(Data supplied begins)

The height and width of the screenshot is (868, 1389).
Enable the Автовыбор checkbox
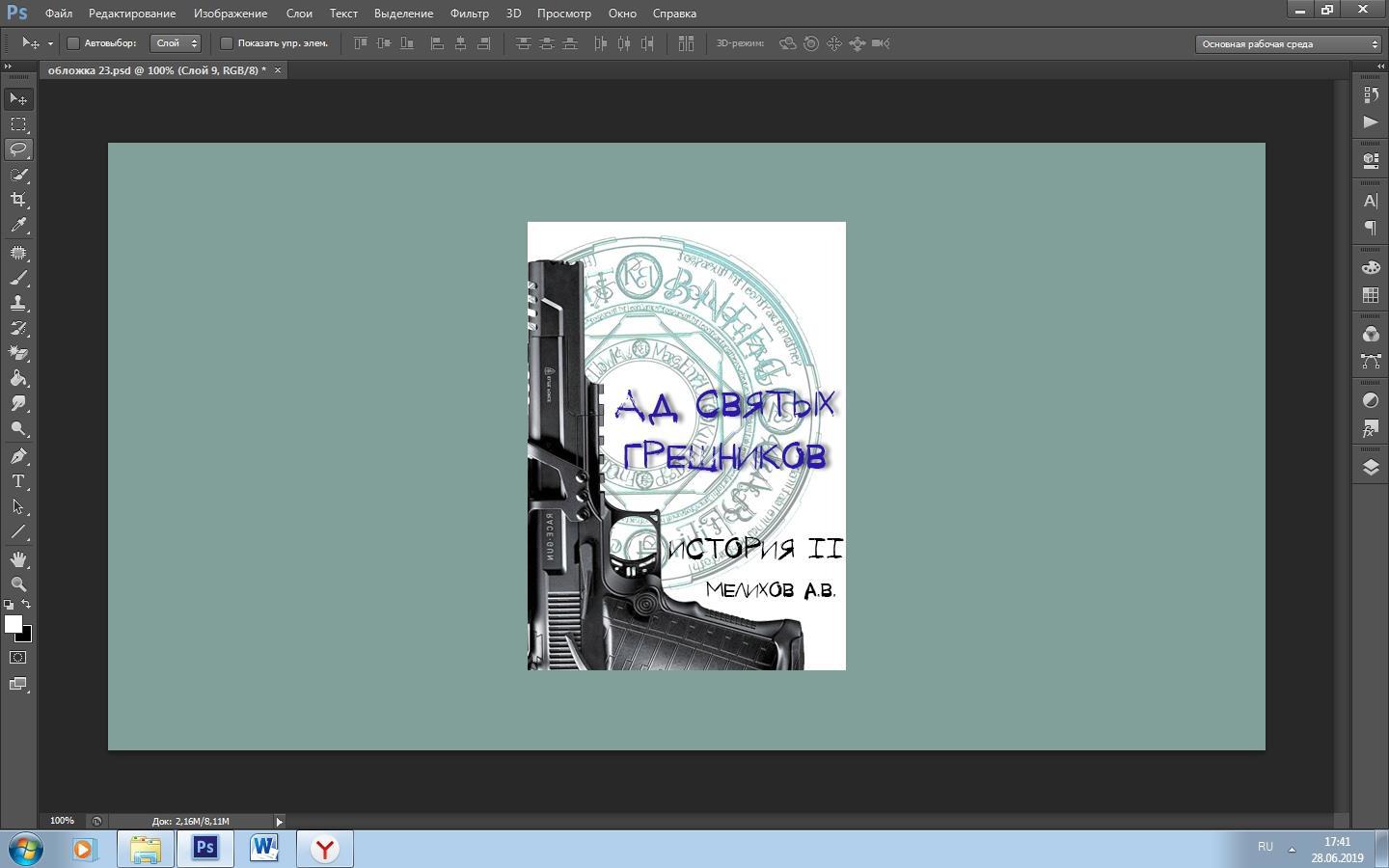73,43
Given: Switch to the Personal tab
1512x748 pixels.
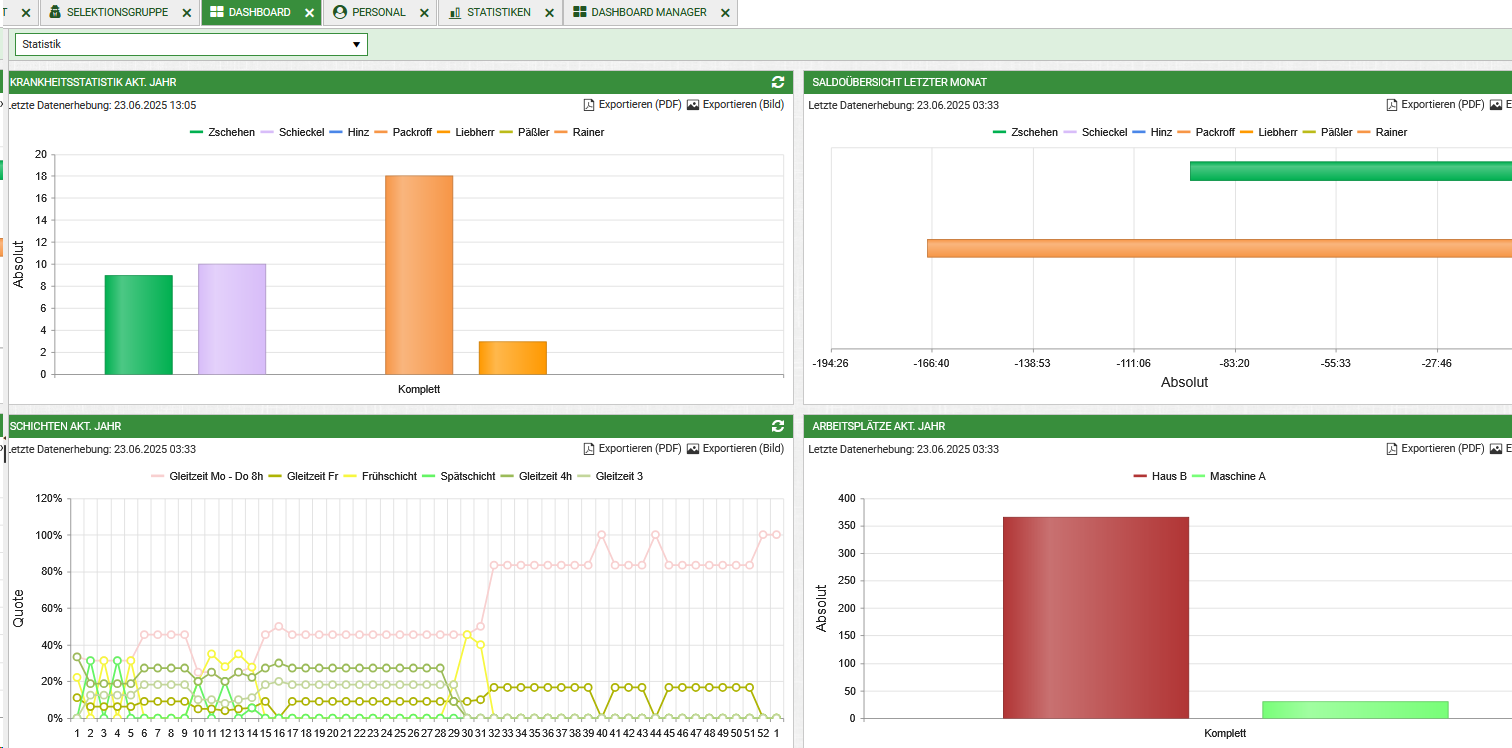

(Data supplied ends)

Work item:
Set every entry down again word for word, but not the pictures.

Your response:
The height and width of the screenshot is (868, 1389).
Enable the Автовыбор checkbox
73,43
Given: Switch to the Personal tab
1512x748 pixels.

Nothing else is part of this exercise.